Understand licking behaviour
Animal lick for a number of reasons. This may be normal behaviour or you may wish your pet not to lick as much or to lick appropriate objects, not you!
You pet may be licking due to one or more of the following reasons...
To wash and groom themselves or other animals. Most animals, cats especially self-groom. This is natural behaviour but can become excessive due to conditions such as parasites, allergies or anxiety.
Many animals also like to groom others, including humans. Most animals are able to tolerate this grooming behaviour Some even indulge in mutual grooming, where they groom one another.

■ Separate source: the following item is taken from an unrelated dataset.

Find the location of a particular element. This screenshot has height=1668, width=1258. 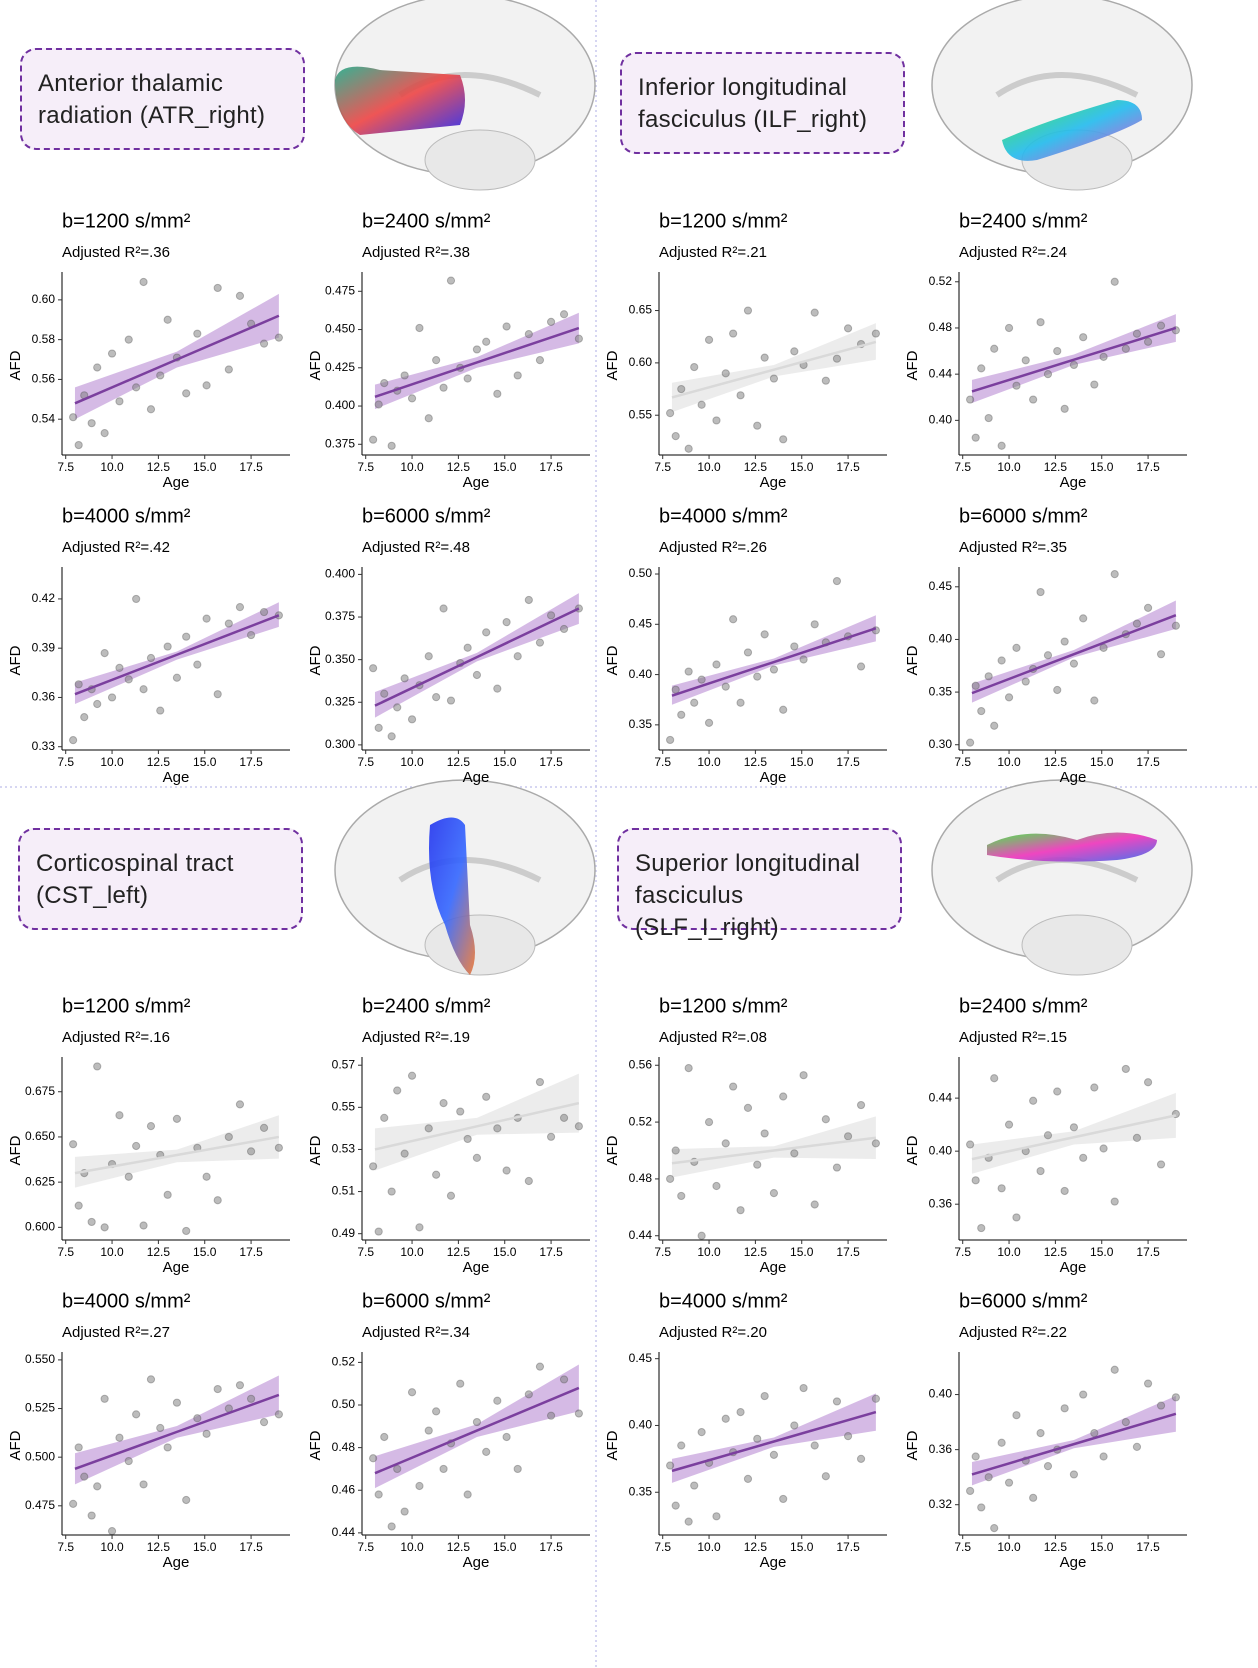

y-tick-label: 0.52 is located at coordinates (344, 1362).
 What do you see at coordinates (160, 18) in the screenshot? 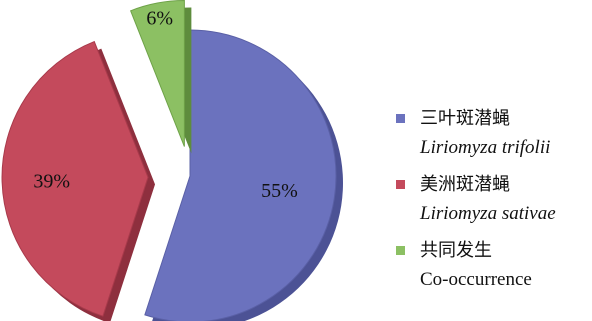
I see `slice-value-label-co-occurrence: 6%` at bounding box center [160, 18].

Allergies are common in pets and most excessive scratching and skin conditions are due to allergies. Check with your vet.
Parasites can also cause your pet to groom more. Learn more about flea treatments to keep your pet parasite-free.
When dogs are stressed they may lick their lips or yawn. These are signals of mild stress and owners need to heed their dog's signals. If your dog looks stressed, remove it from the situation.
When animals feel anxious, activities such as self-grooming may calm them down. This is especially true of cats. If your cat is over-grooming, ask yourself if they could be anxious.
Is your pet obsessive-compulsive? Do they lick the air for apparently no purpose at all? Again, this could be caused by anxiety or other medical conditions. Please speak to your vet.
'Stop licking me!' I often hear owners say to their dogs.
Dogs and cats with sore mouths - teeth or gums - will often try to relieve the pain by licking or chewing on objects around them. A dental check will ensure your pet's mouth is as healthy as possible.
Tasting or exploring the world
Like humans babies, young kittens and puppies explore the world with their mouths. This leads to chewing and licking behaviour. Dogs continue chewing throughout their lives, sometimes to their owners' dismay.
Most animals will be attracted to surfaces that have food on them.
Satisfying dietary needs
Licking may be a way of sampling what's around you and perhaps animals do this instinctively to try to make up for missing elements - vitamins or minerals - in their diet. Dietary deficiencies may also be caused by physiological conditions so have your pet checked at the vet.
Some animals seem particularly attracted to sweat, after you have exercised for example, or dirt, after gardening.
Our pets will often lick us to gain attention. This works as we push them away, shout at them to stop or plare at them. Sometimes we even laugh. All of these humans responses will encourage your pet to lick you more.